**Exercise instructions:** In the passage below about the visual effects industry, since about what year has the writer been observing that industry?

--- Passage for review Enclosed Below ---

I have been observing the Visual
Effects "industry" and the behavior of people in that
industry since about 1980. I am constantly amazed by the sense of
sharing, the love, the collaboration, the farsightedness, wisdom and
sheer intelligence of people in this industry.
Well, actually, no I haven't.
In fact, I have noticed what seems to
be the reverse: a thuggish, callous, stupid, fuck-you-I-got-mine
sensibility that pervades the industry like the smell of rotting
garbage in August. To those from the NY area, who will understand
the reference, I tell them that I suspect that people in New Jersey
Waste Management industry generally show a much higher level of
intelligence, wit and humanity than people in our industry.
Every once in a while I come across
intelligent behavior in the animal world that totally recreates for
me some sense of what the visual effects industry, or the people
within it, are like. For example, in this post, I discuss why the Komodo Dragon might
make a good mascot for Visual Effects.

--- End of Enclosed Passage for review ---
--- Source information Enclosed Below ---

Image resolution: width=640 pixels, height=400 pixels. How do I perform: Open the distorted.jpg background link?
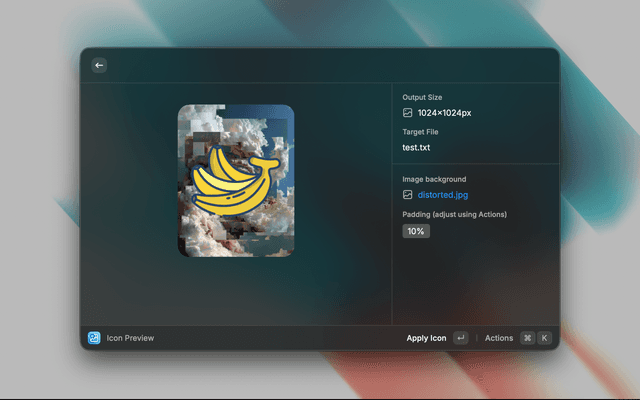[x=442, y=195]
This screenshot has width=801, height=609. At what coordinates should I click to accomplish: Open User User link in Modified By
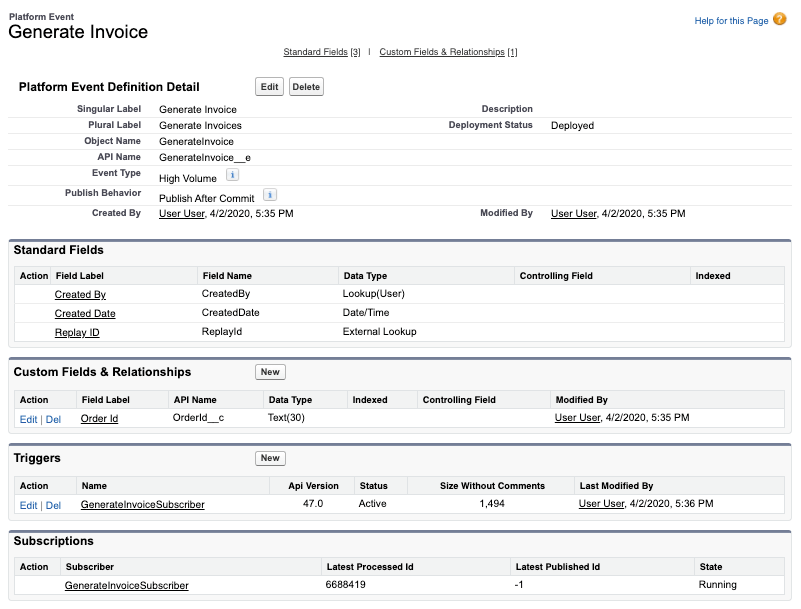coord(573,214)
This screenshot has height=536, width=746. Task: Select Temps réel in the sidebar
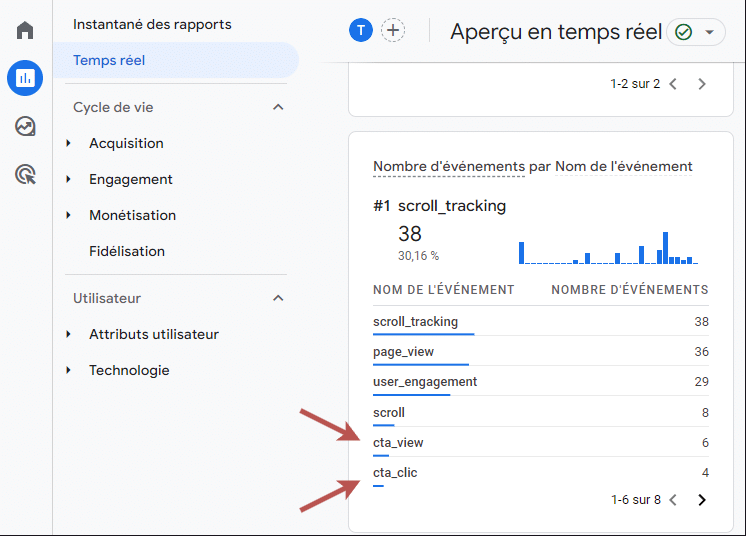[x=109, y=60]
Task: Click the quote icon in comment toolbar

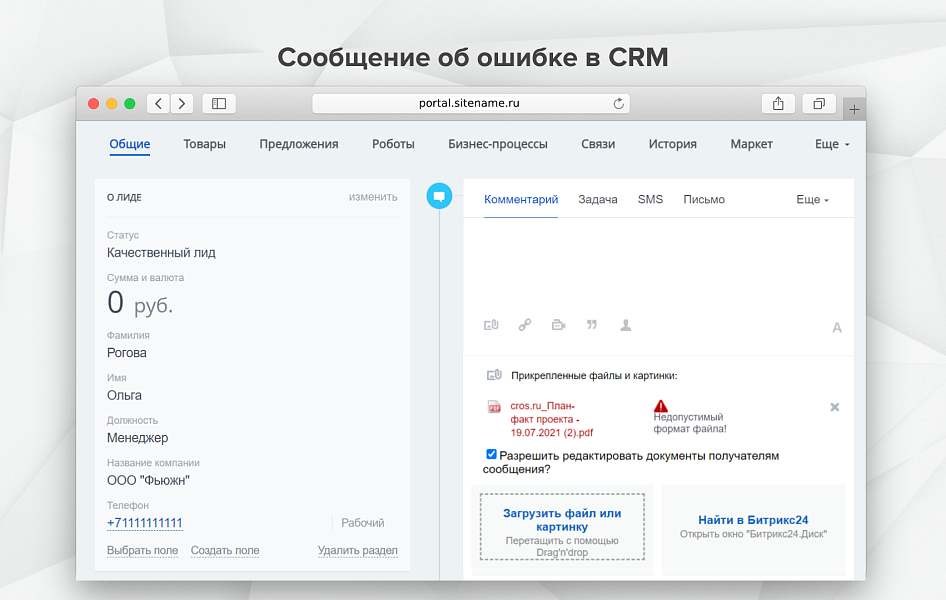Action: pos(592,325)
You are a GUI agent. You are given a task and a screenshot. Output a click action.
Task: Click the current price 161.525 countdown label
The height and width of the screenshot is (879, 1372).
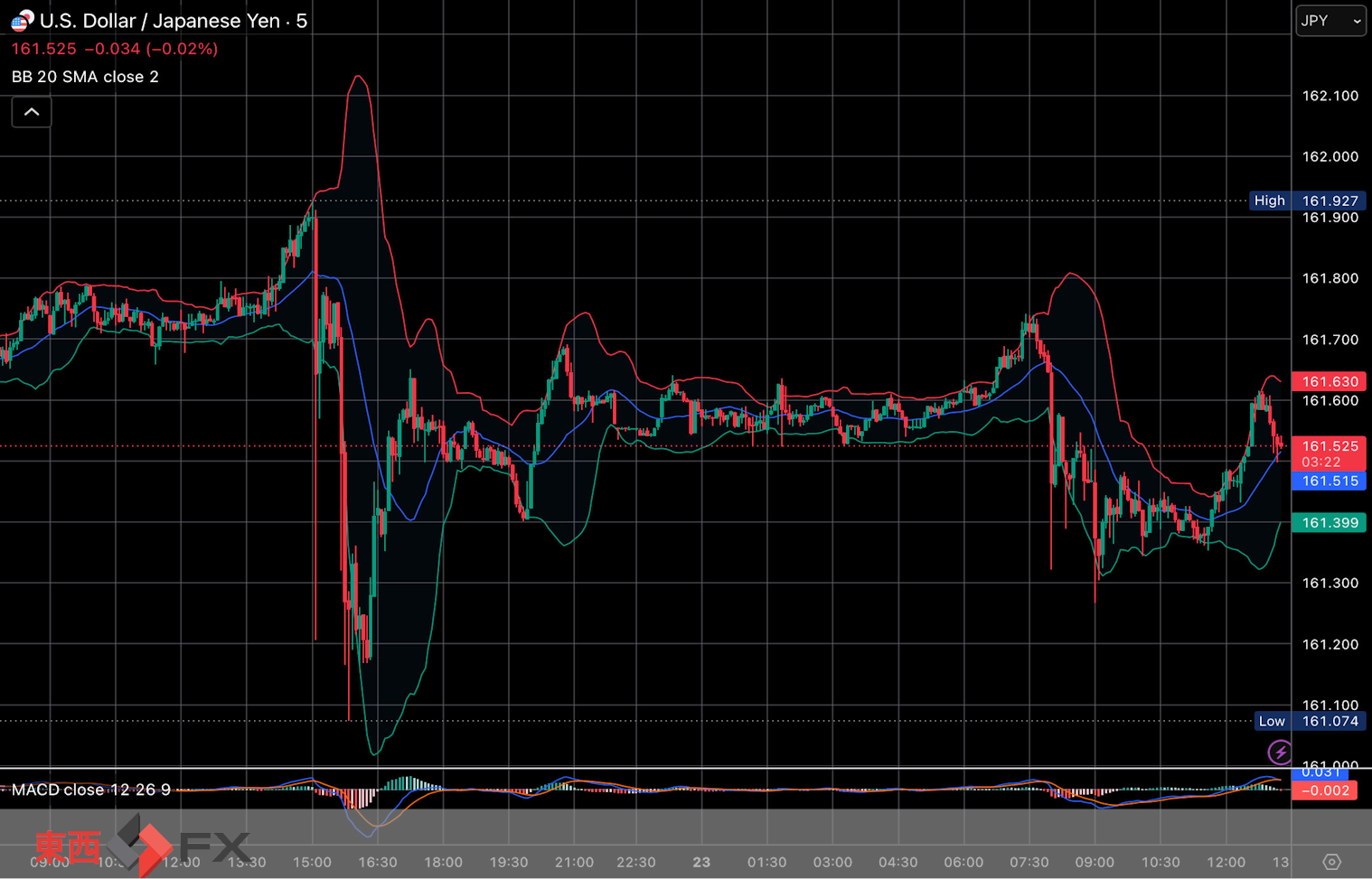click(1329, 454)
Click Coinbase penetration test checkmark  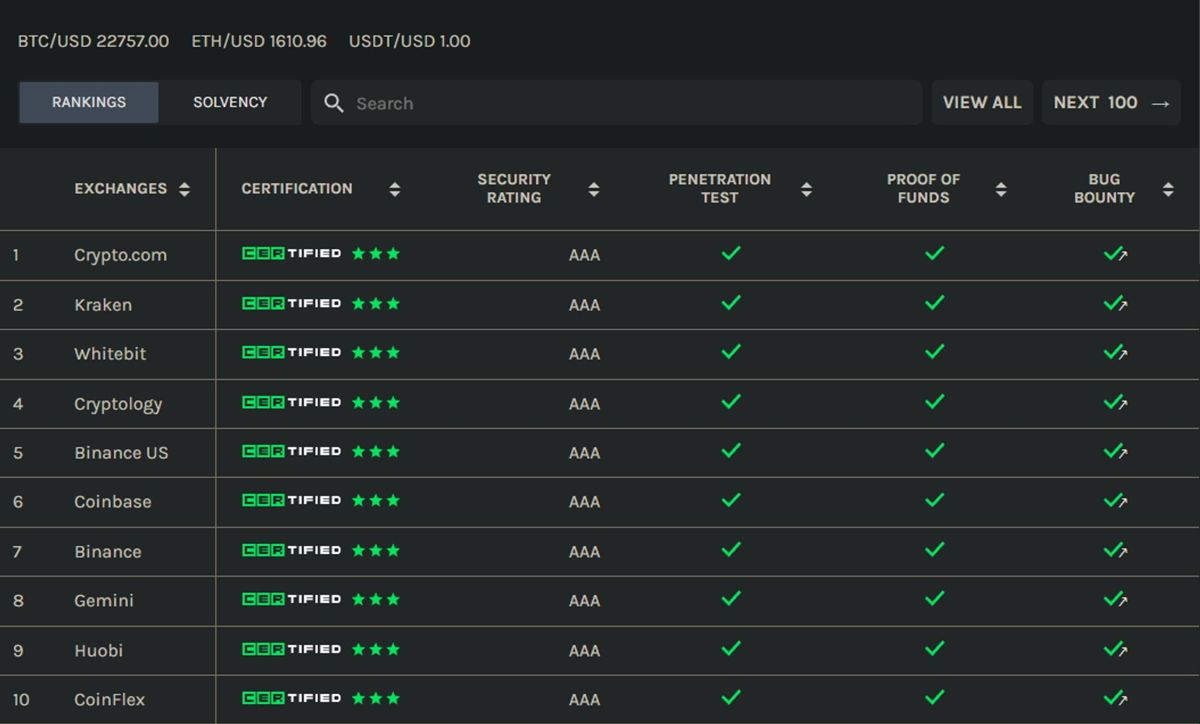pyautogui.click(x=731, y=501)
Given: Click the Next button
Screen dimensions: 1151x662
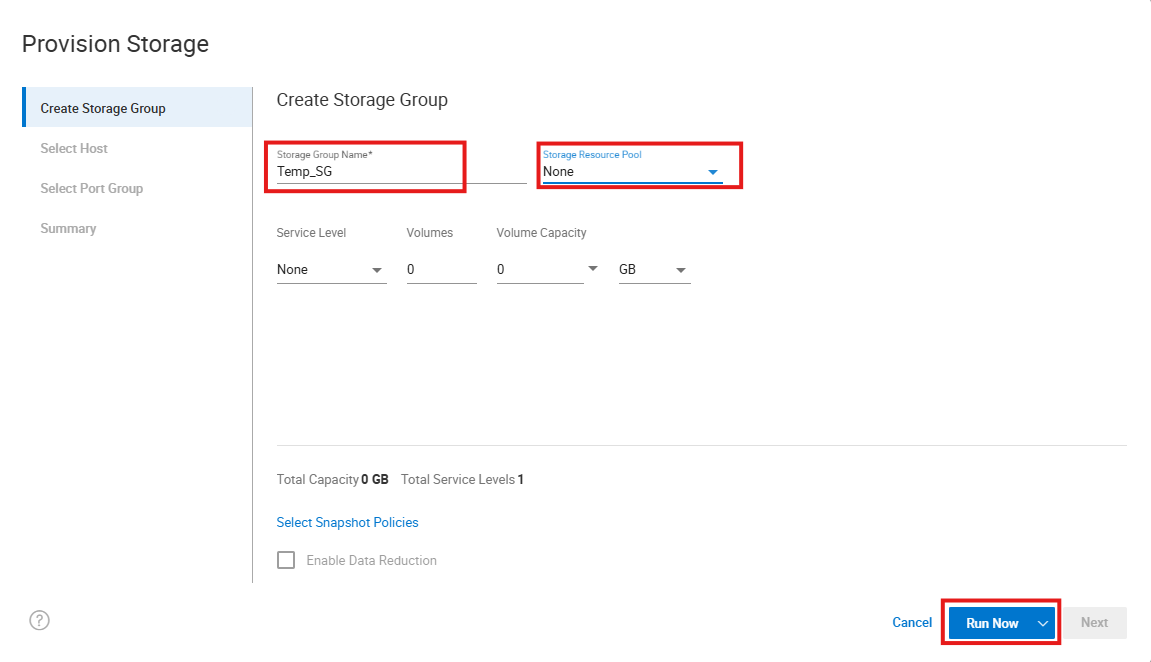Looking at the screenshot, I should click(x=1094, y=622).
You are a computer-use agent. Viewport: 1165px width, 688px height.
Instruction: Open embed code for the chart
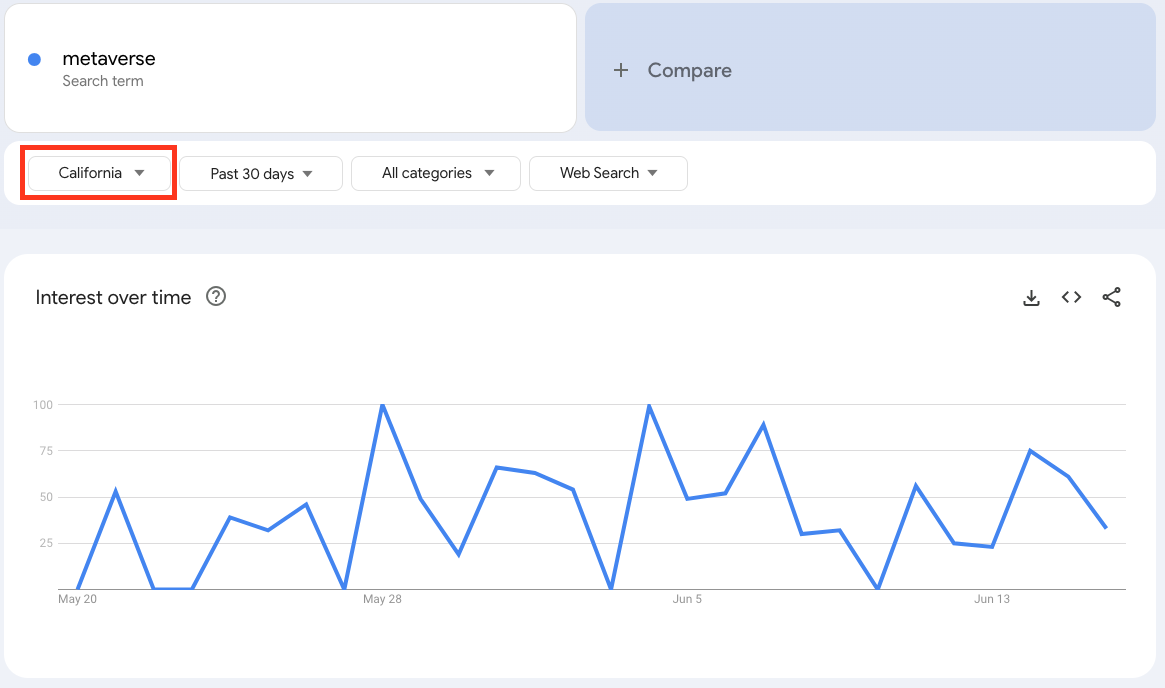point(1071,297)
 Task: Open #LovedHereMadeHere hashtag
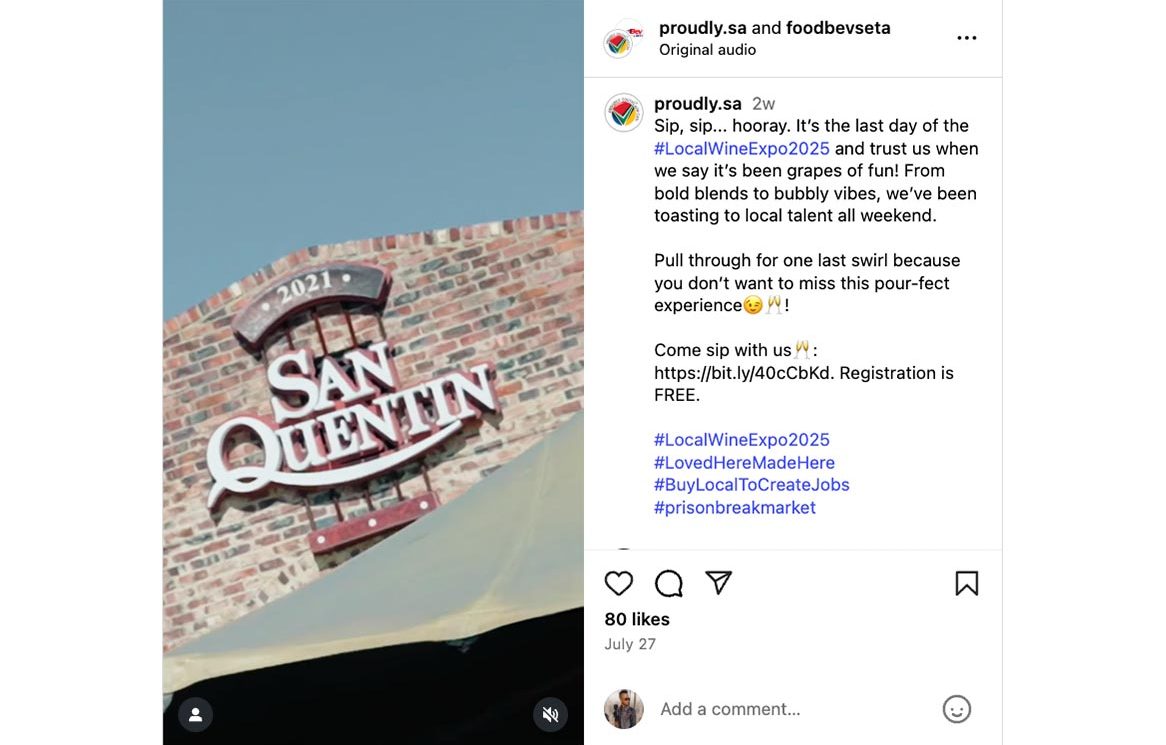(x=744, y=462)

--- End of Enclosed Source information ---

**Answer area:** Since about 1980.